### MATERIAL PROVIDED
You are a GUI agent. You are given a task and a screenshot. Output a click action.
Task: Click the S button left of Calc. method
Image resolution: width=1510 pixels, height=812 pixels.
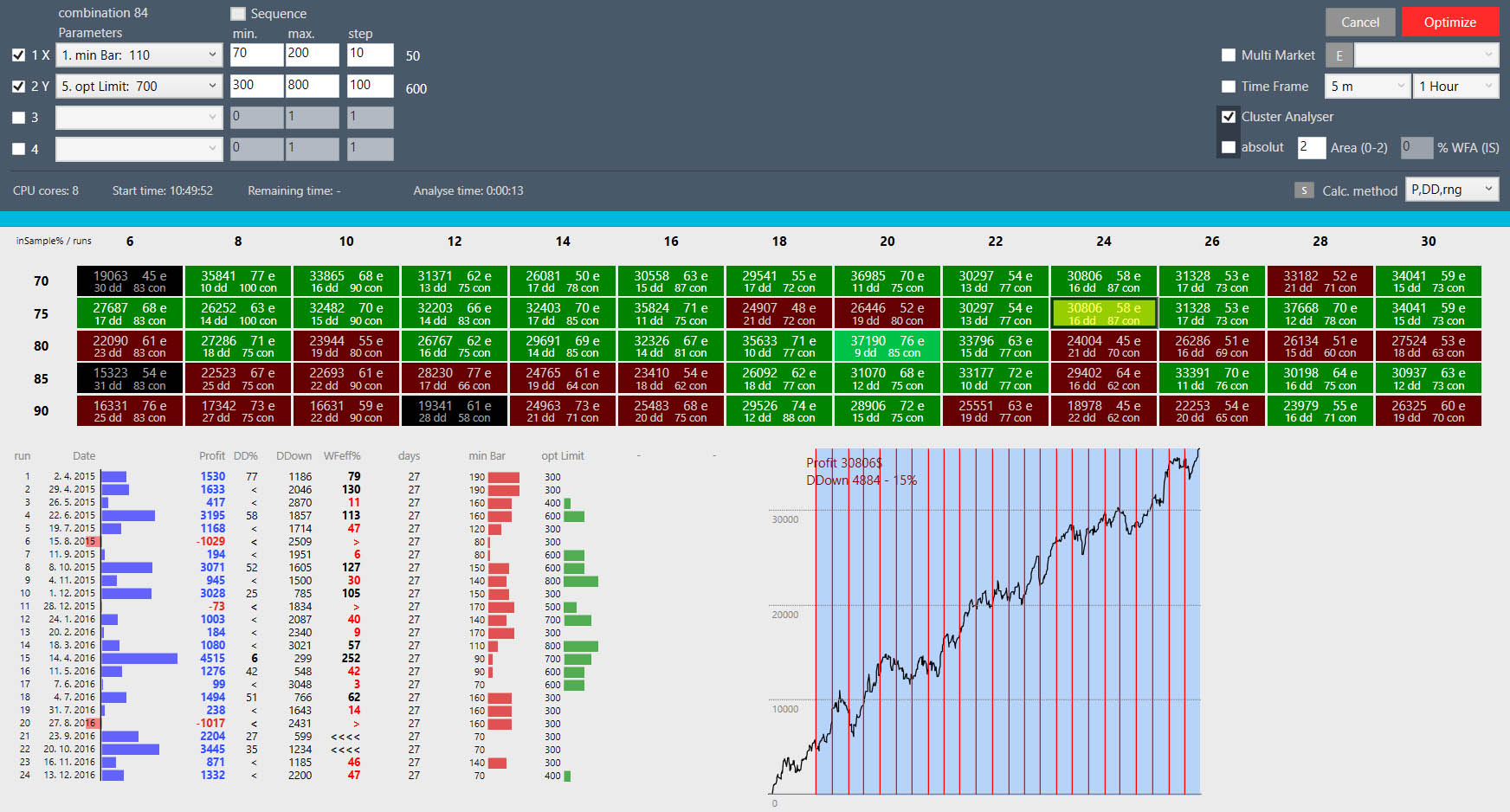pyautogui.click(x=1304, y=190)
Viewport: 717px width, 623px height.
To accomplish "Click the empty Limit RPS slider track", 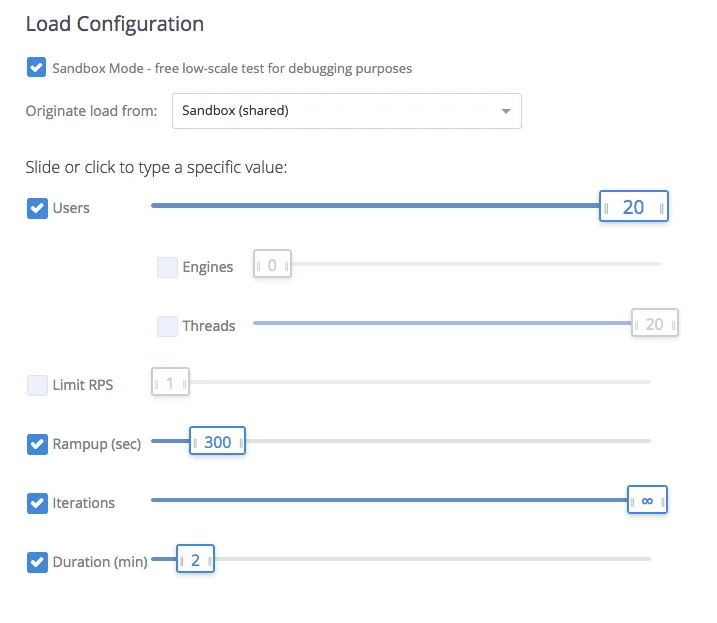I will [x=420, y=382].
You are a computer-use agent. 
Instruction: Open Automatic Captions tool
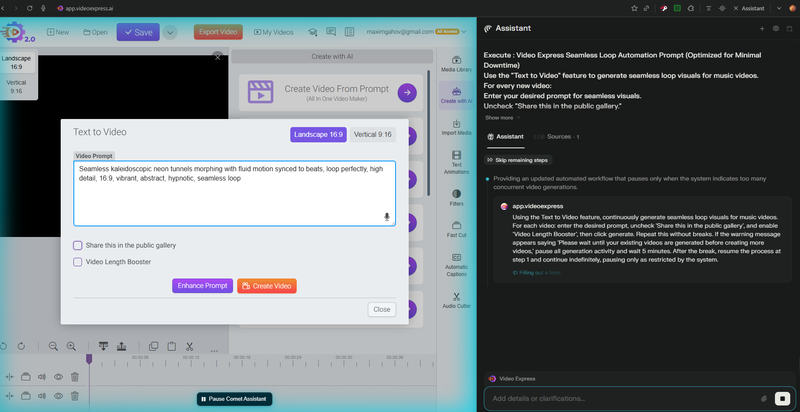456,264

### TASK DIRECTIONS
In the listing, how many lines hold "agent"? Answer with a bare number.

### SOLUTION
2